::: Excerpted text

- Directed by: Chester Withey
- Screenplay by: Chester Withey Frank E. Woods
- Starring: Robert Harron Richard Henry Cummings Josephine Crowell Mildred Harris
- Production company: Fine Arts Film Company
- Distributed by: Triangle Film Corporation
- Release date: February 18, 1917;
- Running time: 58 minutes
- Country: United States
- Languages: Silent film English intertitles

= The Bad Boy (film) =

1917 silent film by Chester Withey

The Bad Boy is a lost 1917 American silent crime drama film directed by Chester Withey and starring Robert Harron, Richard Cummings, and Mildred Harris. The film marks the debut of Colleen Moore, who plays a supporting role in the film.

==Plot==
Small town youth Jimmie Bates is a well-intentioned, but troubled youth. Jimmie is a rowdy boy who is always getting into trouble and playing pranks on his friends and neighbors. Although deeply in love with young Mary, he eventually spurns Mary's affection for the more outgoing and worldly young Ruth.

::::::
::: Entries

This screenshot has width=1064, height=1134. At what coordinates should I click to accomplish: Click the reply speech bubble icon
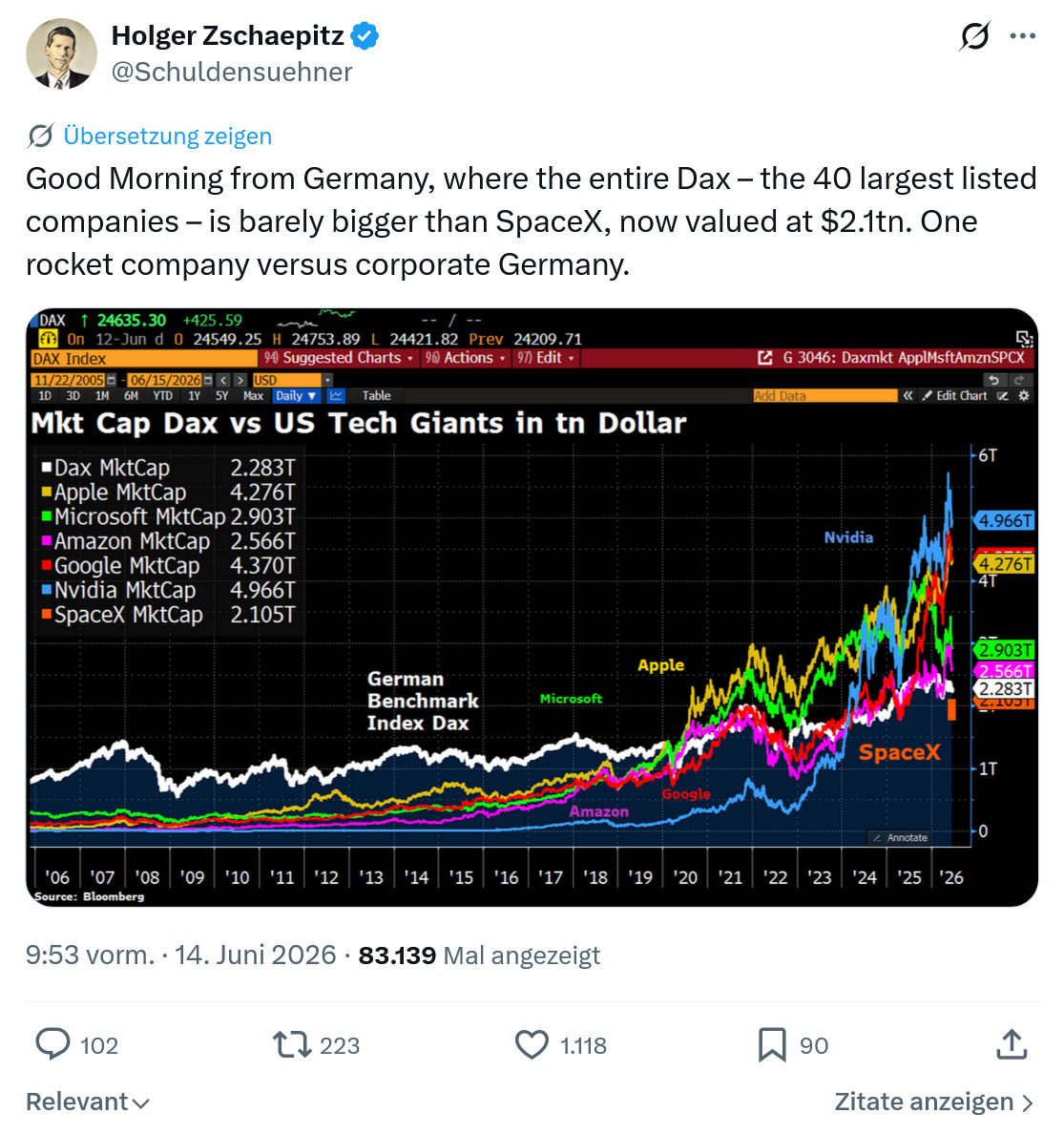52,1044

::::::
::: Entries

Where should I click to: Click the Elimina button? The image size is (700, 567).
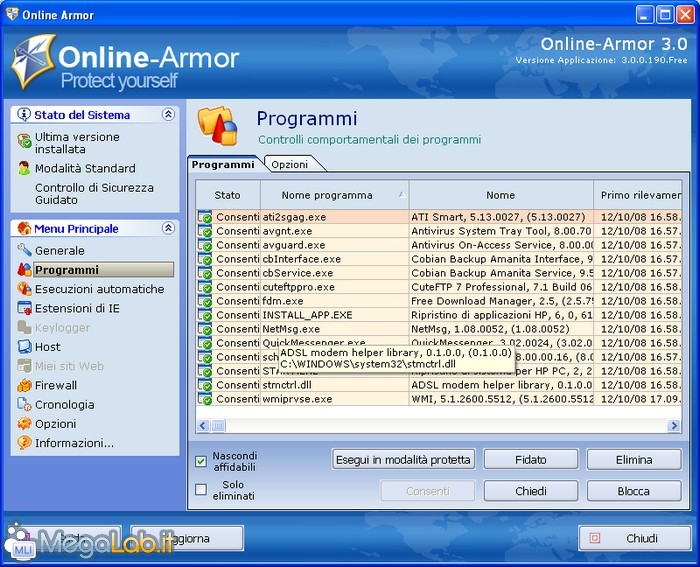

::::::

▶ **Exercise instructions**
[1] In the article on The Bad Boy, reproduce the passage from "The Bad Boy is" up to and including "in the film." word for word.
[2] According to the article on The Bad Boy, whose debut does the film mark?

▶ **Solutions per task**
[1]
The Bad Boy is a lost 1917 American silent crime drama film directed by Chester Withey and starring Robert Harron, Richard Cummings, and Mildred Harris. The film marks the debut of Colleen Moore, who plays a supporting role in the film.

[2] Colleen Moore